The plan was simple and quite harmless in their opinion: they would construct a model of the lake monster, and they would use it to frighten Eydeth and Ellysian away from Lake Ossar. At first the three friends had no idea how to even begin such a massive project, for the creature they were to create had to be big, really big, and it had to be believable.

“We just need to come up with a design and figure out what we’re going to use to build it,” Scede said, screwing his face up in thought.

“Let’s start with the basics. What should we use for the frame?” Jahrra asked.

It had been almost a month since the plan had been hatched, and it was the first time, in several weeks, since the three friends arrived at Lake Ossar and hadn’t found the twins there. Jahrra, Gieaun and Scede wasted no time in paddling out to their little island, and were now stretched out flat on their picnic blanket staring at a blank piece of parchment. Jahrra held a piece of charcoal in her hand, and Gieaun and Scede were trying very hard to come up with ideas for their monster.

“We could use reeds to bind the frame together,” Gieaun suggested.

“No, they would fall apart under the water,” Scede said. “Wait, I know, we could use drift wood! For the frame! It would hold up, and it would make it more solid.”

“That would be perfect! And we can cover it with seaweed, reeds and maybe some horse hair to make it look more gruesome,” Jahrra said, smiling brightly. “But we’ll have to find some rope or something to bind it together.”

Gieaun sat up and crossed her arms. “So we know what we are using to make it, but how big are we going to make this thing? If we want it to be realistic, it’ll have to be huge. Where are we going to hide it?”

Gieaun had a look of skepticism on her face. Jahrra slouched, feeling like they hadn’t made any progress at all.

“How about we just make the neck and the head? We don’t need to make the whole monster, do we?” Scede queried, looking first at his sister and then at Jahrra.
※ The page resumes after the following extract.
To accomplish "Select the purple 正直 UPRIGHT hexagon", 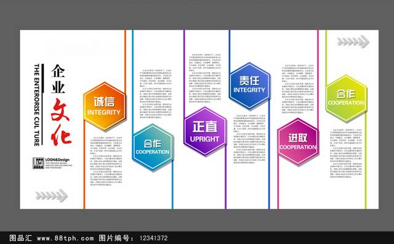I will tap(205, 131).
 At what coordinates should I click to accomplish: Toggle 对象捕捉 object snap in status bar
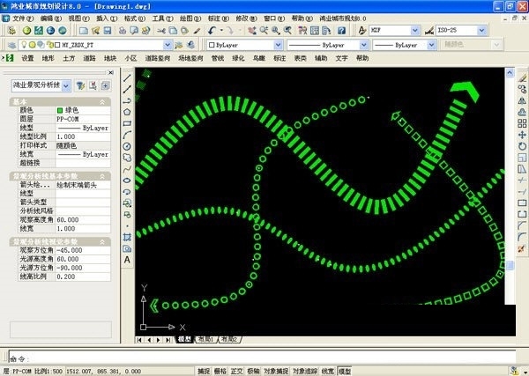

The two girls glanced at each other and then looked back at Scede.

“You know,” Jahrra said, “I think that might just work.”

Gieaun clapped her hands in delight, and Jahrra smiled more broadly than ever. Scede just sat back in smug satisfaction, a sly grin gracing his face.

“Now, all we need to do is sketch it out, and that’s your job Jahrra,” Gieaun said happily.

And so for the rest of that afternoon Jahrra sketched as Gieaun and Scede directed her to make the neck longer or the head bigger, to add more spikes or more teeth. If anyone had been walking down the boardwalk on that relatively quiet day, they may have been taken by surprise by the sound of joyful laughter spilling from an island of reeds in the middle of the lake.

In the end, it took longer than expected for the three friends to come up with a good design for a terrifying water beast, but by the beginning of winter break, they had the perfect picture of their ideal lake monster. Jahrra had drawn a hideous water dragon with a long neck, a large grotesque head and several extended, saber-like teeth.

“I don’t know what we’ll use to make the teeth,” Jahrra said as she scrutinized her artwork. “Maybe we can just use broken branches or driftwood.”

“It’s going to take us forever to collect enough driftwood and seaweed to make this thing!” Scede complained.

“Maybe, but just think of how wonderful it will be when Lake Ossar is ours again!” Gieaun added, trying to cheer her friend and brother up.

“Gieaun’s right, Scede. It’ll definitely be worth the effort.”

Jahrra smiled at her two friends, and they set their sights on the day that their creation would be finished.